Harold began to read from the red-and-gold book; but he had not gone far when Red Rex interrupted him.
"Why, it is a tale!" he roared. "Thunder and lightning! Do they think this is a child's party? Go home with your story-book to your nursery and leave me to deal with your city in warrior fashion."
"I come from no nursery!" protested Harold, squaring his shoulders. "I am no molly-coddle. No boy can beat me at any game. I am instructed to read you this, and I must do so, unless you break the truce and do me harm."
"Who ever heard the like of this!" thundered Red Rex. "Here am I making real war, and this boy interrupts me to read a tale! What a waste of time! I read nothing, boy. War dispatches are all I have taste for. Does this concern war?"
"It has everything to do with this war," said Harold truthfully. "It is very important, and they say I read rather well."
"When did you learn to read rather well?" questioned the Red King sulkily. "I never learned to read well, myself, and I am thrice your age. I never have had time. At your years I was already a soldier. Fighting was the only sport I cared for. Reading is girls' business."
"A lot of good things are girls' business, and boys' business, too," said Harold loyally. "But please hear me read about the fight, Your Majesty."
"About a fight; – it is a long time since I heard a story about a fight, written in ink," said the Red King musingly. "But I have myself seen many fights, written in red blood."
"This is a story different from any you ever read," said Harold. "It is a story no one ever heard read before, outside Kisington. Will Your Majesty permit that I begin?"

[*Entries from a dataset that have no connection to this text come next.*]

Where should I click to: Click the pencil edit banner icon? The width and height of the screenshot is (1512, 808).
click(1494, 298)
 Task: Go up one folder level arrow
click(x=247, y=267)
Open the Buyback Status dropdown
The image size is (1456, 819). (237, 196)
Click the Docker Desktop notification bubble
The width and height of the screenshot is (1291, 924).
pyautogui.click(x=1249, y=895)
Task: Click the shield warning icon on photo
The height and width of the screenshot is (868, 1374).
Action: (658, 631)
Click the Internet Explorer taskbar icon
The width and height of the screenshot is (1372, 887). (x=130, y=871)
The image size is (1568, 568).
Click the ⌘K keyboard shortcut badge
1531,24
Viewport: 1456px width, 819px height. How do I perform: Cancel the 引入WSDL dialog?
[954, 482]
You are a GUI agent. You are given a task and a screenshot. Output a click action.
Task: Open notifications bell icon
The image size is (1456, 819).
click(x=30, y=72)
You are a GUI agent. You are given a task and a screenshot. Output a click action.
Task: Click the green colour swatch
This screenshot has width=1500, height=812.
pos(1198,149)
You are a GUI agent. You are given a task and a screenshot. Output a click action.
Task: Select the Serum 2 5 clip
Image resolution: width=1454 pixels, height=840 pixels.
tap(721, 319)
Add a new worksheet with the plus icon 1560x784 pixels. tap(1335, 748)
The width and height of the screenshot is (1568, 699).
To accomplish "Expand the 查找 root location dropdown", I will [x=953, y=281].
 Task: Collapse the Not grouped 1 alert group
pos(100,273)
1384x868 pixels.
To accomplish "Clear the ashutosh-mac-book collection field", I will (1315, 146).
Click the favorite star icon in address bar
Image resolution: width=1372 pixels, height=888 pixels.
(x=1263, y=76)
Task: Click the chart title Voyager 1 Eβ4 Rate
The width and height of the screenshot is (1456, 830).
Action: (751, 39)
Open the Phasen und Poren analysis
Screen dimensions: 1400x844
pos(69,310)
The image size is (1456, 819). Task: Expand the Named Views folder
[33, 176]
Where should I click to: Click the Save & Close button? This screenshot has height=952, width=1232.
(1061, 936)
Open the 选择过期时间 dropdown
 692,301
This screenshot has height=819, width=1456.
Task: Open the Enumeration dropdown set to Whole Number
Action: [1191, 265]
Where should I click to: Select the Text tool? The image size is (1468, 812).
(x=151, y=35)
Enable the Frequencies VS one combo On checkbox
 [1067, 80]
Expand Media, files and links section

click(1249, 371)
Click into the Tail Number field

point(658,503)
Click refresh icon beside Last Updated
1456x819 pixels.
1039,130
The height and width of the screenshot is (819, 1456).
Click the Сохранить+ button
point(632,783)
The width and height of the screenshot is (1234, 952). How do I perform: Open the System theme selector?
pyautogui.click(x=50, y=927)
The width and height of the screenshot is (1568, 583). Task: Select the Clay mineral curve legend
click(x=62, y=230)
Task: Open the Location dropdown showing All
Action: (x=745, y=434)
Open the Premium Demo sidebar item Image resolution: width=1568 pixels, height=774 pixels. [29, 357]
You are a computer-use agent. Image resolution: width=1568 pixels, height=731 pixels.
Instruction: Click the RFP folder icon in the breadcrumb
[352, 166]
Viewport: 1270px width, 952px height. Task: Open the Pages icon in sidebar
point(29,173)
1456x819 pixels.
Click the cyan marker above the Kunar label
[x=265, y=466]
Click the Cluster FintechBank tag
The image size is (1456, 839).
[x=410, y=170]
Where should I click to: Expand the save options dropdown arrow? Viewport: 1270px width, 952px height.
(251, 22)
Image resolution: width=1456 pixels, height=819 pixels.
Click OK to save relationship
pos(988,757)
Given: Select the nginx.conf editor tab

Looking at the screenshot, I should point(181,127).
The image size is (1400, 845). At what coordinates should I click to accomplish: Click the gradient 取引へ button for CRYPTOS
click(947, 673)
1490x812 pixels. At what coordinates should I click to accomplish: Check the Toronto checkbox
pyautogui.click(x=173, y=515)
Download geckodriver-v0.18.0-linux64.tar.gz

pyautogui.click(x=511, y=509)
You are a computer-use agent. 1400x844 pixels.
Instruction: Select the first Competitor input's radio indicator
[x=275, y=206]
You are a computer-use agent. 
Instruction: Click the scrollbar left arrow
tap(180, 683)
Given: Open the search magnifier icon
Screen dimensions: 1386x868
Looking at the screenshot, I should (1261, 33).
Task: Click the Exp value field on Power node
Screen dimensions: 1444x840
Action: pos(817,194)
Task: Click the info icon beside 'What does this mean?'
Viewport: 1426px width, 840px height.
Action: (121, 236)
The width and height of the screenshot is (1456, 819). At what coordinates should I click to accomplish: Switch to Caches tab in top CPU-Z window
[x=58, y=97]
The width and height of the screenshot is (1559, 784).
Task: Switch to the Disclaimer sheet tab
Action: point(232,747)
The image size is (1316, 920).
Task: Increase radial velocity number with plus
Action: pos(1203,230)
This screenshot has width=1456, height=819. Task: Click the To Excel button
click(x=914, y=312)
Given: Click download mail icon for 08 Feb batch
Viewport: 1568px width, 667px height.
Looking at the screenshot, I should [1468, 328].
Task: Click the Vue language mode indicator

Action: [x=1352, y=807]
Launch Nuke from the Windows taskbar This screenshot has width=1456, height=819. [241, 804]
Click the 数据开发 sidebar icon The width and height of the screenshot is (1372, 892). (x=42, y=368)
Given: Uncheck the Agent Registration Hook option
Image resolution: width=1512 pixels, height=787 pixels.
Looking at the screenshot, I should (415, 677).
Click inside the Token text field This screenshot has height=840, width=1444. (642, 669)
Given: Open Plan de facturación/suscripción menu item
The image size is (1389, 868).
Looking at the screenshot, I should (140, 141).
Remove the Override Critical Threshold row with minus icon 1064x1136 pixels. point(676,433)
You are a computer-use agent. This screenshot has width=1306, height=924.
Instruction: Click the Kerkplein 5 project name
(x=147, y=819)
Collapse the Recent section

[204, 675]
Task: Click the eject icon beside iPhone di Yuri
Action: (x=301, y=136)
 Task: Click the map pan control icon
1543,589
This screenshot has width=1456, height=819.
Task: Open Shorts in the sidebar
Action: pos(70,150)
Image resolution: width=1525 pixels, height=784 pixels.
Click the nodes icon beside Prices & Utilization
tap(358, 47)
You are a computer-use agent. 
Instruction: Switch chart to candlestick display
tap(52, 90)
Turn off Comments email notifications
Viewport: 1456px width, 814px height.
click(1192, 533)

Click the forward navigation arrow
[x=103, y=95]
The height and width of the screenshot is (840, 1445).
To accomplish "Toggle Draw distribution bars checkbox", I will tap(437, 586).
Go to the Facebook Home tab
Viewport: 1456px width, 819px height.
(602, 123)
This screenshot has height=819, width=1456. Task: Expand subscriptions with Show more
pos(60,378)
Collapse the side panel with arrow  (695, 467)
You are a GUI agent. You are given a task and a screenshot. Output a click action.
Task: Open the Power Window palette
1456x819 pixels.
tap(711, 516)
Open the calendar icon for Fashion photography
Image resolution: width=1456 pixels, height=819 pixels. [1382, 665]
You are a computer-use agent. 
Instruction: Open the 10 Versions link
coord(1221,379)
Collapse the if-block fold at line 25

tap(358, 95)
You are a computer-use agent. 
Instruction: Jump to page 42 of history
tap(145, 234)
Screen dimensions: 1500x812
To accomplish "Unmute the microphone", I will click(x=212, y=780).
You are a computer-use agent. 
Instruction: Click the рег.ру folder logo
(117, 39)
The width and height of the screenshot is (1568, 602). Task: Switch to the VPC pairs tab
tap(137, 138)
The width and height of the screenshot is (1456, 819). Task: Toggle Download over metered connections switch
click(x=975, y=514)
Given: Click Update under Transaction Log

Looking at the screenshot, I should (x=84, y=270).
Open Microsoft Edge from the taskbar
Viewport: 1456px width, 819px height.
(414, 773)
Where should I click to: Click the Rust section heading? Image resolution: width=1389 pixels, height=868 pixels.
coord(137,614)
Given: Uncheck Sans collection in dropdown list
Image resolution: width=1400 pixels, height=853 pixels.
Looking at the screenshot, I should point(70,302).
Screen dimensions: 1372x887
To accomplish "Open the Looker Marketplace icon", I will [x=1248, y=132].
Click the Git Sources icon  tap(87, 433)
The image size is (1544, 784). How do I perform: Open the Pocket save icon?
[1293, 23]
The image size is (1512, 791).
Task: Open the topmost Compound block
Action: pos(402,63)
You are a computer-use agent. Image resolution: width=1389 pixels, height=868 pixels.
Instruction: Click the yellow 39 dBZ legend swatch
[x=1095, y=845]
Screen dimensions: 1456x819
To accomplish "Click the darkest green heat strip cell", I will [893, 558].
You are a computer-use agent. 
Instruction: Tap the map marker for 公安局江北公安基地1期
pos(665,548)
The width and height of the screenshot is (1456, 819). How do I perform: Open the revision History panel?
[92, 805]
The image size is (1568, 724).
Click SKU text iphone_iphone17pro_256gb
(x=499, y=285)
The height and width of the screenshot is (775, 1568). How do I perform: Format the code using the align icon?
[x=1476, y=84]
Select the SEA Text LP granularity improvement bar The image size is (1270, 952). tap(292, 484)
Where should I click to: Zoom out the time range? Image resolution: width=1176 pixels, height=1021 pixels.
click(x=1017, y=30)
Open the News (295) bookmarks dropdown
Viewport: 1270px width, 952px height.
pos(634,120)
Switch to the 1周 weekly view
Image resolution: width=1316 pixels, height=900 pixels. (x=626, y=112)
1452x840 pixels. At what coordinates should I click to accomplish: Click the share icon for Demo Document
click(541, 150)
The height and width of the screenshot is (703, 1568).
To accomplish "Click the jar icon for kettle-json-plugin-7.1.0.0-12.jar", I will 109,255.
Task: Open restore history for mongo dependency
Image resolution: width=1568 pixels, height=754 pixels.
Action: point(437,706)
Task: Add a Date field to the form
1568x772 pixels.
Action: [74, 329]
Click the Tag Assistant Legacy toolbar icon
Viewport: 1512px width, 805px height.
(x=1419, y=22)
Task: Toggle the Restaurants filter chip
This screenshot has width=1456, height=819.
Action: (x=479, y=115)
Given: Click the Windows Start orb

Red Rex hummed and hawed, hesitated and frowned. But he was a curious King, as well as a savage one, and his curiosity triumphed. "What ho!" he shouted to his guard at last. "Let there be a truce until I give word to resume the fighting. I have that which claims my attention. Boy, I will hear the story. Plant the flag of truce upon this hillock and sit down here at my feet. Now!" He unfastened his belt and sword, took off his heavy helmet and made himself comfortable, while his men lolled about in the grass near by. Harold seated himself at the feet of the Red King, as he was bidden; and opening the red-and-gold book began to read in his best manner the story of The Dragon of Hushby.
IV. THE DRAGON OF HUSHBY, PART I
Long, long ago, in the days when even stranger things befell than we see nowadays, travelers brought news to the little town of Kisington-by-the-Sea. They said that the terrible Dragon of Hushby had wakened again from his fifty years' nap; had crept out of his cave in the mountain, and was terrifying the country as he had done in the grandfathers' times. Already he had destroyed ten horses; had eaten one hundred head of cattle, six fair maidens, and twelve plump little children.